START Given information

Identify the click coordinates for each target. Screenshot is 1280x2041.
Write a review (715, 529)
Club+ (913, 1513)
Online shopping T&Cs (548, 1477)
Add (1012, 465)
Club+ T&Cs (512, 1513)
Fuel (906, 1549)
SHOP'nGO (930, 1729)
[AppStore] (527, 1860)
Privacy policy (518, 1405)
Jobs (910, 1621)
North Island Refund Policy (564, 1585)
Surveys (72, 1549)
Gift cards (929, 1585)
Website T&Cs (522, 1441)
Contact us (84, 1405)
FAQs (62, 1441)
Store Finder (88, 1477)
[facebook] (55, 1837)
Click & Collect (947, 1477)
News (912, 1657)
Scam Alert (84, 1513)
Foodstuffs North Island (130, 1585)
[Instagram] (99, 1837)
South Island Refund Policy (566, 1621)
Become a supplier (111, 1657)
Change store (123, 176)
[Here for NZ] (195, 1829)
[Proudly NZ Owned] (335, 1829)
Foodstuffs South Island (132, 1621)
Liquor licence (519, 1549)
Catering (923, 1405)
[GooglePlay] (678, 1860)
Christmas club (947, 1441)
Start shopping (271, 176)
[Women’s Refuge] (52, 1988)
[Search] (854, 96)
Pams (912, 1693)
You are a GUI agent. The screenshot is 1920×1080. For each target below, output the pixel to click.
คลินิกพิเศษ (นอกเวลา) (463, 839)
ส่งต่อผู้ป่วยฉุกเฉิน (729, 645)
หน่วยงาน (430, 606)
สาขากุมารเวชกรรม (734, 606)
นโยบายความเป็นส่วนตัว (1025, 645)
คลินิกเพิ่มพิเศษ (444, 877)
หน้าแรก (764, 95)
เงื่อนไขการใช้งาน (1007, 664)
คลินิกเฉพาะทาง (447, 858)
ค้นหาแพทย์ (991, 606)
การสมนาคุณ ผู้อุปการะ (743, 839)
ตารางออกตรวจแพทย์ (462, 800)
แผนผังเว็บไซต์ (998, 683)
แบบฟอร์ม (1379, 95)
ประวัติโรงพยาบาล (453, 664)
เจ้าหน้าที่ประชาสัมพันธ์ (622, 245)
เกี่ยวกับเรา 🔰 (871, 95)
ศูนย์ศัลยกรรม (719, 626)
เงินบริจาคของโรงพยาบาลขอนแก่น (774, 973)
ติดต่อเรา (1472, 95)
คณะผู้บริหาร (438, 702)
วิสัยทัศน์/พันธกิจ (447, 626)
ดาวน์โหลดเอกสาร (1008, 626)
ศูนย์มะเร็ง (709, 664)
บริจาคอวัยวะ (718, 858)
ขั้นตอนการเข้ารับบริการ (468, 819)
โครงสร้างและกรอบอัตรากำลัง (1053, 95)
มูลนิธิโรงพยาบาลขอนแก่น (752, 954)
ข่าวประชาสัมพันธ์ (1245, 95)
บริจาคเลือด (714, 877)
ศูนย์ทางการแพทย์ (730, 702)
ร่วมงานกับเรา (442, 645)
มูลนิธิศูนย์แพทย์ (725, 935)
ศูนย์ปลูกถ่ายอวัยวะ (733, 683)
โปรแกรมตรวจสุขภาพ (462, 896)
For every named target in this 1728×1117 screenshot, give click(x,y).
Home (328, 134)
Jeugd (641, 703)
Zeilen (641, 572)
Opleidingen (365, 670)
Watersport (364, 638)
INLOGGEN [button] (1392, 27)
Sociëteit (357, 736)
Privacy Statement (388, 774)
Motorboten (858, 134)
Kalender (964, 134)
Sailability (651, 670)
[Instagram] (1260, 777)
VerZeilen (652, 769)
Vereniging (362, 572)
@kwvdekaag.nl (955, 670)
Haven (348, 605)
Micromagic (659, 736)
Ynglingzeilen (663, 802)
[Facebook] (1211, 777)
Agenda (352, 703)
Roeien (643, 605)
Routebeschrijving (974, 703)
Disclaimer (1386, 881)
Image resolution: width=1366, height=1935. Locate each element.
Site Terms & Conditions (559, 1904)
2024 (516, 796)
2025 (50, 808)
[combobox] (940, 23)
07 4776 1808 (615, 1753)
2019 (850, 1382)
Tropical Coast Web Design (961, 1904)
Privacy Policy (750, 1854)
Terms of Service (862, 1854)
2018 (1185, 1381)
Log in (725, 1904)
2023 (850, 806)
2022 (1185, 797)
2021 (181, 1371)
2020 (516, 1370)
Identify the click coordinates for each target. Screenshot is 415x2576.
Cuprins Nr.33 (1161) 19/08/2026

END Given information

Take the records and restate them word for word.

Identify the click coordinates for each target. Screenshot is 1280x2041.
Write a review (715, 529)
Club+ (913, 1513)
Online shopping T&Cs (548, 1477)
Add (1012, 465)
Club+ T&Cs (512, 1513)
Fuel (906, 1549)
SHOP'nGO (930, 1729)
[AppStore] (527, 1860)
Privacy policy (518, 1405)
Jobs (910, 1621)
North Island Refund Policy (564, 1585)
Surveys (72, 1549)
Gift cards (929, 1585)
Website T&Cs (522, 1441)
Contact us (84, 1405)
FAQs (62, 1441)
Store Finder (88, 1477)
[facebook] (55, 1837)
Click & Collect (947, 1477)
News (912, 1657)
Scam Alert (84, 1513)
Foodstuffs North Island (130, 1585)
[Instagram] (99, 1837)
South Island Refund Policy (566, 1621)
Become a supplier (111, 1657)
Change store (123, 176)
[Here for NZ] (195, 1829)
[Proudly NZ Owned] (335, 1829)
Foodstuffs South Island (132, 1621)
Liquor licence (519, 1549)
Catering (923, 1405)
[GooglePlay] (678, 1860)
Christmas club (947, 1441)
Start shopping (271, 176)
[Women’s Refuge] (52, 1988)
[Search] (854, 96)
Pams (912, 1693)
You are a GUI agent. The screenshot is 1920×1080. For each target below, output the pixel to click.
คลินิกพิเศษ (นอกเวลา) (463, 839)
ส่งต่อผู้ป่วยฉุกเฉิน (729, 645)
หน่วยงาน (430, 606)
สาขากุมารเวชกรรม (734, 606)
นโยบายความเป็นส่วนตัว (1025, 645)
คลินิกเพิ่มพิเศษ (444, 877)
หน้าแรก (764, 95)
เงื่อนไขการใช้งาน (1007, 664)
คลินิกเฉพาะทาง (447, 858)
ค้นหาแพทย์ (991, 606)
การสมนาคุณ ผู้อุปการะ (743, 839)
ตารางออกตรวจแพทย์ (462, 800)
แผนผังเว็บไซต์ (998, 683)
แบบฟอร์ม (1379, 95)
ประวัติโรงพยาบาล (453, 664)
เจ้าหน้าที่ประชาสัมพันธ์ (622, 245)
เกี่ยวกับเรา 🔰 (871, 95)
ศูนย์ศัลยกรรม (719, 626)
เงินบริจาคของโรงพยาบาลขอนแก่น (774, 973)
ติดต่อเรา (1472, 95)
คณะผู้บริหาร (438, 702)
วิสัยทัศน์/พันธกิจ (447, 626)
ดาวน์โหลดเอกสาร (1008, 626)
ศูนย์มะเร็ง (709, 664)
บริจาคอวัยวะ (718, 858)
ขั้นตอนการเข้ารับบริการ (468, 819)
โครงสร้างและกรอบอัตรากำลัง (1053, 95)
มูลนิธิโรงพยาบาลขอนแก่น (752, 954)
ข่าวประชาสัมพันธ์ (1245, 95)
บริจาคเลือด (714, 877)
ศูนย์ทางการแพทย์ (730, 702)
ร่วมงานกับเรา (442, 645)
มูลนิธิศูนย์แพทย์ (725, 935)
ศูนย์ปลูกถ่ายอวัยวะ (733, 683)
โปรแกรมตรวจสุขภาพ (462, 896)
For every named target in this 1728×1117 screenshot, give click(x,y).
Home (328, 134)
Jeugd (641, 703)
Zeilen (641, 572)
Opleidingen (365, 670)
Watersport (364, 638)
INLOGGEN [button] (1392, 27)
Sociëteit (357, 736)
Privacy Statement (388, 774)
Motorboten (858, 134)
Kalender (964, 134)
Sailability (651, 670)
[Instagram] (1260, 777)
VerZeilen (652, 769)
Vereniging (362, 572)
@kwvdekaag.nl (955, 670)
Haven (348, 605)
Micromagic (659, 736)
Ynglingzeilen (663, 802)
[Facebook] (1211, 777)
Agenda (352, 703)
Roeien (643, 605)
Routebeschrijving (974, 703)
Disclaimer (1386, 881)
Image resolution: width=1366, height=1935. Locate each element.
Site Terms & Conditions (559, 1904)
2024 (516, 796)
2025 (50, 808)
[combobox] (940, 23)
07 4776 1808 (615, 1753)
2019 (850, 1382)
Tropical Coast Web Design (961, 1904)
Privacy Policy (750, 1854)
Terms of Service (862, 1854)
2018 (1185, 1381)
Log in (725, 1904)
2023 (850, 806)
2022 (1185, 797)
2021 (181, 1371)
2020 (516, 1370)
Identify the click coordinates for each target. Screenshot is 415x2576.
Cuprins Nr.33 (1161) 19/08/2026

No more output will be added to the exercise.